# Help - shell to screen an open porch - Mobile Home



## N Borzek (May 20, 2012)

Hi Maney
My name is Nigel I'm about to do the same thing to my home as you are to yours.My wife is going to take some pictures. of our place. I have some concerns about the strength of the eve structure. Behind the facsia board is a 1x6 pine board, the trusses that hang over the walls are only 2x2. I'm trying to find out if I put another board over the facsia,would it be strong enough to support the weight of the screen room roof. I have considered putting a 2x6 board over the top of the slider door. then hanging joists from it. it probably would work but the ceiling height seems to low.Let me know if you come up with anything 
Thanks Nigel


----------



## joecaption (Nov 30, 2011)

Your going to have a bunch of issue to address trying to add screen porch.
No you can not just add onto the post you have now. It works best to remove the deck board around the post, cut off the post below or at least even with the floor joist, then but the boards back.
The walls get built using pressure treated lummber with a double top plate.
The siding needs to be removed where the side walls go. The wall goes up, once it's plumbed and attached to the wall another 2 X 4 is added to spave it out enough for the screen moulding, then J moulding is used to trim it out.
It's never ok to attach any roof to a fashia. Not strong enough, will give you 0 slope to the roof.
The new roof needs to start up on top of the old roof. The closer to the peak the better.


----------



## Canarywood1 (May 5, 2012)

This is for Maney and Nigel, you don't want to use lumber for your screen room,it's far too heavy,use 2x2 aluminum tubing like they use for pool cages,and if you don't want a screen roof use an aluminum carport/ patio cover,you can pickup the patio cover at any mobile home parts store in your area,just google it,i'll attach a link to show you what it would look like.
The 2x2 aluminum tubing you can get at Lowes or Home Depot.

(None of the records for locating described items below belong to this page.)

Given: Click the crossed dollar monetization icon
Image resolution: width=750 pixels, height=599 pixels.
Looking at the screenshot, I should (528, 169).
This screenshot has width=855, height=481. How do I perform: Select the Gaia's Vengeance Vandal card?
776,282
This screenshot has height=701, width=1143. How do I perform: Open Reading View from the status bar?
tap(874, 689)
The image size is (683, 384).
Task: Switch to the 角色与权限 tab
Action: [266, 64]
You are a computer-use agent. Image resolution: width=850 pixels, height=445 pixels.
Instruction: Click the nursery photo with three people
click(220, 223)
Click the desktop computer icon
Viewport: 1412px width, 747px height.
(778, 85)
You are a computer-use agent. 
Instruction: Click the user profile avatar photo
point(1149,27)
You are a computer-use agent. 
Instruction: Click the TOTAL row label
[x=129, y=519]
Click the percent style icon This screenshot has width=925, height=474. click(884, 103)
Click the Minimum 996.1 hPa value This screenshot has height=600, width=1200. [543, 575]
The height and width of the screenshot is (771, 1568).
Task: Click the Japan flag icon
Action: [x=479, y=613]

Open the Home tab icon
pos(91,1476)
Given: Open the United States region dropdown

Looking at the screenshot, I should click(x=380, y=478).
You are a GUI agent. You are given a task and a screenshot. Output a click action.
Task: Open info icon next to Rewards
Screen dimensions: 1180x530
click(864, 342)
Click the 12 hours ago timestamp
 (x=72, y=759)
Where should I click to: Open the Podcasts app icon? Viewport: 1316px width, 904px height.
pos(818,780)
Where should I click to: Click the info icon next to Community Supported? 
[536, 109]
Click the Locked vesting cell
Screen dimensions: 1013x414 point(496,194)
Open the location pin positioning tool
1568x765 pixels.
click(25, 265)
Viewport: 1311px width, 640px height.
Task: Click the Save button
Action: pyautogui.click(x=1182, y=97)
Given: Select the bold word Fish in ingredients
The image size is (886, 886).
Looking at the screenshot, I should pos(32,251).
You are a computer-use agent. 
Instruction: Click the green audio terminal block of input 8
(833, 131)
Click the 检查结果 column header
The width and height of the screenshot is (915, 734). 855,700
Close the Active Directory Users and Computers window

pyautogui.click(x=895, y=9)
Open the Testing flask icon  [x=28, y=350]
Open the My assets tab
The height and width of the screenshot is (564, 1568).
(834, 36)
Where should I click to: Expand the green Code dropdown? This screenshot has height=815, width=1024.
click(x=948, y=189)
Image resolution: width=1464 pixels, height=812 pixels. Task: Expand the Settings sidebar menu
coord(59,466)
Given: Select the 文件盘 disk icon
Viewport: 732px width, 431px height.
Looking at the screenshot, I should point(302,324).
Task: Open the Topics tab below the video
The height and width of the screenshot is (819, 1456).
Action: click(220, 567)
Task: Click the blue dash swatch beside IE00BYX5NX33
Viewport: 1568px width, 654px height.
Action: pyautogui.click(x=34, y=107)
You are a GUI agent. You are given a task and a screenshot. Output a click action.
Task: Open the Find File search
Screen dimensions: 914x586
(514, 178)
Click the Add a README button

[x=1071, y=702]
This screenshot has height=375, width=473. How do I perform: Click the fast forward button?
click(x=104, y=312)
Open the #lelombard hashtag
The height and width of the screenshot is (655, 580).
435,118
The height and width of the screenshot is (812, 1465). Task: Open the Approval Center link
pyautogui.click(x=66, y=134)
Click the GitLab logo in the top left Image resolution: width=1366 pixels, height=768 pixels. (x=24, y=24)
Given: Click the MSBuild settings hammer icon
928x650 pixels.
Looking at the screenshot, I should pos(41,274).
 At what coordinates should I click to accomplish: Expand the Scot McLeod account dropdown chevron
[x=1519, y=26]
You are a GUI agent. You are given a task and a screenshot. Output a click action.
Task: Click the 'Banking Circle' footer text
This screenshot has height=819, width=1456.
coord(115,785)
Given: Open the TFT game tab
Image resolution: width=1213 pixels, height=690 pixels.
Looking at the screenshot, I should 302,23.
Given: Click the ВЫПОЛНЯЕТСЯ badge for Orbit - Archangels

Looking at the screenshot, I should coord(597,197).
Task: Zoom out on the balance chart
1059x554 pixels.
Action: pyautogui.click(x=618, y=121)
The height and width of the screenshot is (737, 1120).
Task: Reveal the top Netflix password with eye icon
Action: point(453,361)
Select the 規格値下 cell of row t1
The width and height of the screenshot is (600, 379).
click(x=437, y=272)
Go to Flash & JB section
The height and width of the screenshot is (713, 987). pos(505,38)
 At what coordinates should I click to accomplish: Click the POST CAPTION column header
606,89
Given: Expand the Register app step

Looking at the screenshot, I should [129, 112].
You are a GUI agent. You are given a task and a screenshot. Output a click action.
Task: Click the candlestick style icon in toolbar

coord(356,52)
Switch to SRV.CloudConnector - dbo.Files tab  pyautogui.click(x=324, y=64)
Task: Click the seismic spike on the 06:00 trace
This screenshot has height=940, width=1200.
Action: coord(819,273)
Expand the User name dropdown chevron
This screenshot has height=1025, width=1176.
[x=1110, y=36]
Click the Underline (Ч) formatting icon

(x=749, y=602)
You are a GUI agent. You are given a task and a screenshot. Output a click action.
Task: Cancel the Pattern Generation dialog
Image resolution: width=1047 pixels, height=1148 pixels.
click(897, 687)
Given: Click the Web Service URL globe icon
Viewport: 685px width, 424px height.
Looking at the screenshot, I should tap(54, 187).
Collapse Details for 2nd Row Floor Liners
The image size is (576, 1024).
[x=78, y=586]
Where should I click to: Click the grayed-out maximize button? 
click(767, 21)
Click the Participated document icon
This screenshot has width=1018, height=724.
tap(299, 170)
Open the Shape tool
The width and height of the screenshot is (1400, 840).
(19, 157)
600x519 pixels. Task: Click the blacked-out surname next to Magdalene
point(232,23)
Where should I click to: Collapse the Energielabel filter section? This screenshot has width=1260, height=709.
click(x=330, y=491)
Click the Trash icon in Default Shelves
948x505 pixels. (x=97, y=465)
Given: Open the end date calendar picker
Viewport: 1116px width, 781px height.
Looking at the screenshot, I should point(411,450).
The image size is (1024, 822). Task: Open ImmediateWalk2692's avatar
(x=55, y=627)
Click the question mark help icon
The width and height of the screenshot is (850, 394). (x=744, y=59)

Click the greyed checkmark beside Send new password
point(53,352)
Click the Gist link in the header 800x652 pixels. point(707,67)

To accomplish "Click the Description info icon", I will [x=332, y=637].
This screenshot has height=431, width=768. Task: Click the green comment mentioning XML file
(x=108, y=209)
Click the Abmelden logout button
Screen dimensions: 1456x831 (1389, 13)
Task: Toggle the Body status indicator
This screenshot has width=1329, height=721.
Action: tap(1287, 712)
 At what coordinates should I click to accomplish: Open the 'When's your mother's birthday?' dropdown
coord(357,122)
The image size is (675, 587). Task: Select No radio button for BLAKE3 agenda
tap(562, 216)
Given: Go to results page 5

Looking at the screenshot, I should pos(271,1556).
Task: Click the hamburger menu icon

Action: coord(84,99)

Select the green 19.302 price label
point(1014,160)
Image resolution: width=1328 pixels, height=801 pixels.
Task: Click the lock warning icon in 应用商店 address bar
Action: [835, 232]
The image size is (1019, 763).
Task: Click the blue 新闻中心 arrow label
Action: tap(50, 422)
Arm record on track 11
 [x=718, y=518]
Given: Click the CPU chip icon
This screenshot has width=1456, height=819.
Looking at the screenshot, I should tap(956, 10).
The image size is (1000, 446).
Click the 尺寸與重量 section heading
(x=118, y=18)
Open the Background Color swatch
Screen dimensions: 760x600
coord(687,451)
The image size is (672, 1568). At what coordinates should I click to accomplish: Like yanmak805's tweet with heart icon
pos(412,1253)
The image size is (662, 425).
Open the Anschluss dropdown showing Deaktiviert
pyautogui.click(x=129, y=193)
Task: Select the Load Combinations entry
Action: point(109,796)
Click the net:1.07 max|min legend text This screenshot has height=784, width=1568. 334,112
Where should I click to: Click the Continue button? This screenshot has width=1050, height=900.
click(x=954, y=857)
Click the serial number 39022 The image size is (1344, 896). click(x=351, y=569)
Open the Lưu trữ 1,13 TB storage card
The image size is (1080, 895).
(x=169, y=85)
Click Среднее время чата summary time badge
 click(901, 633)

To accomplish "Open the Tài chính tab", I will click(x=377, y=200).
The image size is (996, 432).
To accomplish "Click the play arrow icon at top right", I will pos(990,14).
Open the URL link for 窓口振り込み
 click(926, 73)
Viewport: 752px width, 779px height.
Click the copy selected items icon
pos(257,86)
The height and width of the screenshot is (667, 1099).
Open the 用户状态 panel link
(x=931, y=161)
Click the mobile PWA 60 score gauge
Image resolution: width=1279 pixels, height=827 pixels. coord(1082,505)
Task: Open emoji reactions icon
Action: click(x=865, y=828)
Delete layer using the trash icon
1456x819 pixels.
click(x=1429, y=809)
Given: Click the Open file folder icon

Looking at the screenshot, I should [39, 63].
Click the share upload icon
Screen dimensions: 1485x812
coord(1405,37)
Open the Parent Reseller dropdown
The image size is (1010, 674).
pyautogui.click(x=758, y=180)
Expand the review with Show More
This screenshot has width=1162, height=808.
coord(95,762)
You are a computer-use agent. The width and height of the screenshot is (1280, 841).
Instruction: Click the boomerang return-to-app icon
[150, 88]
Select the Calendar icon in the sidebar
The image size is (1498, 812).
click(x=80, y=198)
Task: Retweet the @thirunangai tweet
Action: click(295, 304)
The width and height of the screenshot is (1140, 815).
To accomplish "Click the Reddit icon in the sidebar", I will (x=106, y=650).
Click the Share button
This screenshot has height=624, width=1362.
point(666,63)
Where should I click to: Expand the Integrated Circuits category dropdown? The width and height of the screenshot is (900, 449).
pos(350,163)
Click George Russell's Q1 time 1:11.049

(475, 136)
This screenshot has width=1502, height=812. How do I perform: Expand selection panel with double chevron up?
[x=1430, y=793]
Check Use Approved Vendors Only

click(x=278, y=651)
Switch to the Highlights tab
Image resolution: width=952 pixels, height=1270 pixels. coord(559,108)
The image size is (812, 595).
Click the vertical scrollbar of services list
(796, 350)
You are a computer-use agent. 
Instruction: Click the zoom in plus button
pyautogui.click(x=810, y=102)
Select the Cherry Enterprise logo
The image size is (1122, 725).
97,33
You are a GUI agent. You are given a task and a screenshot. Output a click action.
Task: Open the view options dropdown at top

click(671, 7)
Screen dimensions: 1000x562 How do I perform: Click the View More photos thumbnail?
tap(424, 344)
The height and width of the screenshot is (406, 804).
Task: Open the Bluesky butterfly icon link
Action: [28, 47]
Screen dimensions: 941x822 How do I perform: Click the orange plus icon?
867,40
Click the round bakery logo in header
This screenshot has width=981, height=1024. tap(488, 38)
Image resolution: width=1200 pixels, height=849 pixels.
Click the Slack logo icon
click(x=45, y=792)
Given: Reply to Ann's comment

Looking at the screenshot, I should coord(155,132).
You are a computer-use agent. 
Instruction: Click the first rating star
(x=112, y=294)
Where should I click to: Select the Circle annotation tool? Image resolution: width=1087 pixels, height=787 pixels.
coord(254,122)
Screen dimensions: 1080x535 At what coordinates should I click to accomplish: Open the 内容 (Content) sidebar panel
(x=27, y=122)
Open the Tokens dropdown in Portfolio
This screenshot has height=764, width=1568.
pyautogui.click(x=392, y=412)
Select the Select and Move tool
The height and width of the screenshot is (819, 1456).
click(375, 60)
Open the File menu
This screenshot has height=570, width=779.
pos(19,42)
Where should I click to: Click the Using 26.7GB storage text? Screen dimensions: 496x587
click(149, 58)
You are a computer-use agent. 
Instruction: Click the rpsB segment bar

http://www.mobilehomeadvantage.com/item.cfm/ID/87/


----------



## KevinPh (May 25, 2012)

Whether you use aluminum or wood for the posts, the important thing to remember is that you should NOT build on top of the existing posts, it won't be strong enough. I would keep the existing deck in place, dig footings for four new posts, and construct it as a free floating roof. I would not use a ledger board as it would definitely not be strong enough.

If you want to use aluminum, there are easy-to-install sunroom and solarium kits you can buy, and many are advertised online.


----------